*** TASK DATA Section Begins ***

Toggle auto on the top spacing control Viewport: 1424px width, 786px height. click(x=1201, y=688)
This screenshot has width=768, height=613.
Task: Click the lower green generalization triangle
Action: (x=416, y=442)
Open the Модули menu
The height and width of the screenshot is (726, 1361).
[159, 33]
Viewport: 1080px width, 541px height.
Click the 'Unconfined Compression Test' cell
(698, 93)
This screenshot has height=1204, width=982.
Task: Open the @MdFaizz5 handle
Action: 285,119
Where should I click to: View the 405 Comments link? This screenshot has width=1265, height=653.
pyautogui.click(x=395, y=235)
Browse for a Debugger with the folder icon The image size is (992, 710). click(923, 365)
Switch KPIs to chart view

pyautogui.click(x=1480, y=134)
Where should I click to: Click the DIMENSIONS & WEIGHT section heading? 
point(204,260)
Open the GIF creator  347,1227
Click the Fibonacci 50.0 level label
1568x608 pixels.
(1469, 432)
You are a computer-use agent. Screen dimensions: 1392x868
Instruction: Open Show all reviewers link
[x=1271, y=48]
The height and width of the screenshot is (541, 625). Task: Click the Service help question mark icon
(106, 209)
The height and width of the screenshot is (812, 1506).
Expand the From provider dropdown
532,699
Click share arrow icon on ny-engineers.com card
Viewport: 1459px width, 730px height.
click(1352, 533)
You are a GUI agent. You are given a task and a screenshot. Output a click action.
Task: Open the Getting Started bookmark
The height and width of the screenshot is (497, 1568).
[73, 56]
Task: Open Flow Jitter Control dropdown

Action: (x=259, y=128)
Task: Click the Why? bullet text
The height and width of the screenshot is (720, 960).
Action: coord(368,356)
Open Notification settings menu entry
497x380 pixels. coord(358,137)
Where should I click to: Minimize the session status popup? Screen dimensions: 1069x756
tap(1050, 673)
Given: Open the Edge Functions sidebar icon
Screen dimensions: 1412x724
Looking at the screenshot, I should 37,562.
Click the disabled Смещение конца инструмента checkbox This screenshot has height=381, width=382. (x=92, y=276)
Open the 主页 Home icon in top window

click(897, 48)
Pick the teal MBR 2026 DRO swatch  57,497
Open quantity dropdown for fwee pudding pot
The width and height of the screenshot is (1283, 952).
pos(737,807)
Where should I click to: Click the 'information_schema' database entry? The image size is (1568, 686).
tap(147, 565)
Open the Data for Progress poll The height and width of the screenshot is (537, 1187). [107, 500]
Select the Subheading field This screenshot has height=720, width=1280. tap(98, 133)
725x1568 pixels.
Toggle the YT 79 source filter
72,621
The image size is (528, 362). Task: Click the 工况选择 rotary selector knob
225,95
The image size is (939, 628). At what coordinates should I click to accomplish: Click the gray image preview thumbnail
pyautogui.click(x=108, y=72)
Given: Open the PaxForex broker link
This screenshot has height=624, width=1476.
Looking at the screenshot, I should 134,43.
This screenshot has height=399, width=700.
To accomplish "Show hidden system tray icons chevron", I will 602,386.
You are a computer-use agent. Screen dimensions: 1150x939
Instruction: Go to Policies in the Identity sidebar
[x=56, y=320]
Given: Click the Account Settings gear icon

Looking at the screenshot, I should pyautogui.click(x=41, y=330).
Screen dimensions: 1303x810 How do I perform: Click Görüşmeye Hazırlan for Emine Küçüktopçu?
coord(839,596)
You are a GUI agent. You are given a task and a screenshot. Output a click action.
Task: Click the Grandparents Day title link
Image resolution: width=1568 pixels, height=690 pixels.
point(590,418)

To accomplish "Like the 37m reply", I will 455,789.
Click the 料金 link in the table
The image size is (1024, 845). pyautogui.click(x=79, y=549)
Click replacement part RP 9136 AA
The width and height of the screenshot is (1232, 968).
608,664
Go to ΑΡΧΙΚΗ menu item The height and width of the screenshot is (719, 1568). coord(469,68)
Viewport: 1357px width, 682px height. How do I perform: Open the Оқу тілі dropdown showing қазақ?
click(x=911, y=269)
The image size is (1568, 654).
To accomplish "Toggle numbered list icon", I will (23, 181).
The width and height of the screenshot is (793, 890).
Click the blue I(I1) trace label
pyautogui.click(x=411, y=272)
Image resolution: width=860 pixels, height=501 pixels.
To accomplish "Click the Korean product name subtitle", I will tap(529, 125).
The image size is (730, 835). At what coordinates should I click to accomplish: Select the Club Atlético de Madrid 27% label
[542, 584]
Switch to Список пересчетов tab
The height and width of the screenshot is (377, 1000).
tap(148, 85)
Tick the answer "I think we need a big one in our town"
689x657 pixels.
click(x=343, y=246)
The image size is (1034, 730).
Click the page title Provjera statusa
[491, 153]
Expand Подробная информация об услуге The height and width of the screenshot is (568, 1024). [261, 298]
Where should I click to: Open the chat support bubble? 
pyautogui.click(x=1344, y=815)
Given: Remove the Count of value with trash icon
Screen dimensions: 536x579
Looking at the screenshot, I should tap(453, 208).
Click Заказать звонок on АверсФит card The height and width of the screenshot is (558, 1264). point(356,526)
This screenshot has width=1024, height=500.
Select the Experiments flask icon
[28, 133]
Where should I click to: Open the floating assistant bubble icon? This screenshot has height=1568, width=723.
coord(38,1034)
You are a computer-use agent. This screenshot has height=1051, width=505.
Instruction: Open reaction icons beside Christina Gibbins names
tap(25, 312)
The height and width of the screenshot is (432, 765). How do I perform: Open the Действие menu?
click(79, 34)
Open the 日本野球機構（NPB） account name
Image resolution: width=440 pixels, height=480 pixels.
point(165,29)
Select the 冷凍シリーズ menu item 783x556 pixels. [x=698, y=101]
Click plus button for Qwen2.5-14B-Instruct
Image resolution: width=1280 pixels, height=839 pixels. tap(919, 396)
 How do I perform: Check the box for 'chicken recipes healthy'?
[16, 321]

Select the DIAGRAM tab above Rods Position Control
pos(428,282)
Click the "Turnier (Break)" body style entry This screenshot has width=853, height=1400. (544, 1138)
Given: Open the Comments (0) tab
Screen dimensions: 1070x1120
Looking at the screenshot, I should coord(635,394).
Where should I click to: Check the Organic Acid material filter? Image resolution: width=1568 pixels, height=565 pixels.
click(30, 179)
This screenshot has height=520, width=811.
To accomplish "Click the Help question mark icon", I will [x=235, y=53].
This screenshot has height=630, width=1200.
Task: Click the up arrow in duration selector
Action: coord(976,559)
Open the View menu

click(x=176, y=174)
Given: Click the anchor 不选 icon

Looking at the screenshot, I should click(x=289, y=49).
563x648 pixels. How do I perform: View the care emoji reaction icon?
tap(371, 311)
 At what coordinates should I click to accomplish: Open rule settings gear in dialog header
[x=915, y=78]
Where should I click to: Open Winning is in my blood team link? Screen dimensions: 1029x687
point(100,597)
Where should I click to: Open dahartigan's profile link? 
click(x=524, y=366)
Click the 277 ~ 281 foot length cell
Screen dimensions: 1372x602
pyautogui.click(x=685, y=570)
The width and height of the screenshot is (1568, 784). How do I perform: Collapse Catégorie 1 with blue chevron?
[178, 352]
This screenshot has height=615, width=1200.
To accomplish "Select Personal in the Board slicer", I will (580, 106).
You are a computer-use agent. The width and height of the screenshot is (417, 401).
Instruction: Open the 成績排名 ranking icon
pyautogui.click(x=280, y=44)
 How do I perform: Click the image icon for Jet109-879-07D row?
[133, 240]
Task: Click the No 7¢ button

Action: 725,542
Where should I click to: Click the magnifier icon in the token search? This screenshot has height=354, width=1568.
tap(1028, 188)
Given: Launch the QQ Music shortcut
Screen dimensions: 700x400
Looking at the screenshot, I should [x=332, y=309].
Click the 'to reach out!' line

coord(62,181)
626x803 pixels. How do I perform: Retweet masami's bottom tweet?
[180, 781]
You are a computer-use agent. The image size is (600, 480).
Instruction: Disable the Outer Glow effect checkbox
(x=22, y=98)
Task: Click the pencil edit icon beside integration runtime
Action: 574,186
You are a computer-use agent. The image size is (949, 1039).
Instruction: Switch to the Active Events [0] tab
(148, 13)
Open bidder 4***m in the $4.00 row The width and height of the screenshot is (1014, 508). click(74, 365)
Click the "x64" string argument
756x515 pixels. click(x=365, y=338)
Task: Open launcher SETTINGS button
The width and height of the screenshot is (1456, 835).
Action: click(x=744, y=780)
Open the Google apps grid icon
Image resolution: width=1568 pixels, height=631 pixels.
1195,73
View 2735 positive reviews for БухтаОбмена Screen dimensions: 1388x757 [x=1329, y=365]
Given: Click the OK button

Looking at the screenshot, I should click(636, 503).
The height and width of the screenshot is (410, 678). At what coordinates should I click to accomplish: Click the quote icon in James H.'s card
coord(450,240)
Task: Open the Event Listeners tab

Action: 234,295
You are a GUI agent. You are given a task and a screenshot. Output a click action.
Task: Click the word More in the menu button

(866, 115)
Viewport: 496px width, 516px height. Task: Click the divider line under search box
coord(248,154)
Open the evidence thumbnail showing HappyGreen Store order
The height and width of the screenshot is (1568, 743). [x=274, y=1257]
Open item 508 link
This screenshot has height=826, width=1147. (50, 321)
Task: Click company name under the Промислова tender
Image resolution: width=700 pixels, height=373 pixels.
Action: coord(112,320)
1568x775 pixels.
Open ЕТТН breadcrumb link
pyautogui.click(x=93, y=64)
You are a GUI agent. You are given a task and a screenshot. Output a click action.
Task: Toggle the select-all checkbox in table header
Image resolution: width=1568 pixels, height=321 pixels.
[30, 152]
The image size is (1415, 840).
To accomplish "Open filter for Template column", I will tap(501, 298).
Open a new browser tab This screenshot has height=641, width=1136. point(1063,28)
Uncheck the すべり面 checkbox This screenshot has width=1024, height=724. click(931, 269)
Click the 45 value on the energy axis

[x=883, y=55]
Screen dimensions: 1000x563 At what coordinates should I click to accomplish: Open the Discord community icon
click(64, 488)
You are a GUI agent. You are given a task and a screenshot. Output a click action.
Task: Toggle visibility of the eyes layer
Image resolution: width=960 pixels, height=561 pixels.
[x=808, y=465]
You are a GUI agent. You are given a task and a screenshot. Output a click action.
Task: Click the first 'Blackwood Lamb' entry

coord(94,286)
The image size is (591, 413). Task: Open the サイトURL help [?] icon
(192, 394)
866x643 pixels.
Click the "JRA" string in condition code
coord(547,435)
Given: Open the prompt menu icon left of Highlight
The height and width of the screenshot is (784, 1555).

*** TASK DATA Section Ends ***

WHAT YOU SHOULD DO: Using only the listing above, restate exactly the lines from the line containing "Given: Remove the" through the line containing "Open the 日本野球機構（NPB） account name", both included.

RESPONSE TO THIS TASK:
Given: Remove the Count of value with trash icon
Screen dimensions: 536x579
Looking at the screenshot, I should tap(453, 208).
Click Заказать звонок on АверсФит card The height and width of the screenshot is (558, 1264). point(356,526)
This screenshot has width=1024, height=500.
Select the Experiments flask icon
[28, 133]
Where should I click to: Open the floating assistant bubble icon? This screenshot has height=1568, width=723.
coord(38,1034)
You are a computer-use agent. This screenshot has height=1051, width=505.
Instruction: Open reaction icons beside Christina Gibbins names
tap(25, 312)
The height and width of the screenshot is (432, 765). How do I perform: Open the Действие menu?
click(79, 34)
Open the 日本野球機構（NPB） account name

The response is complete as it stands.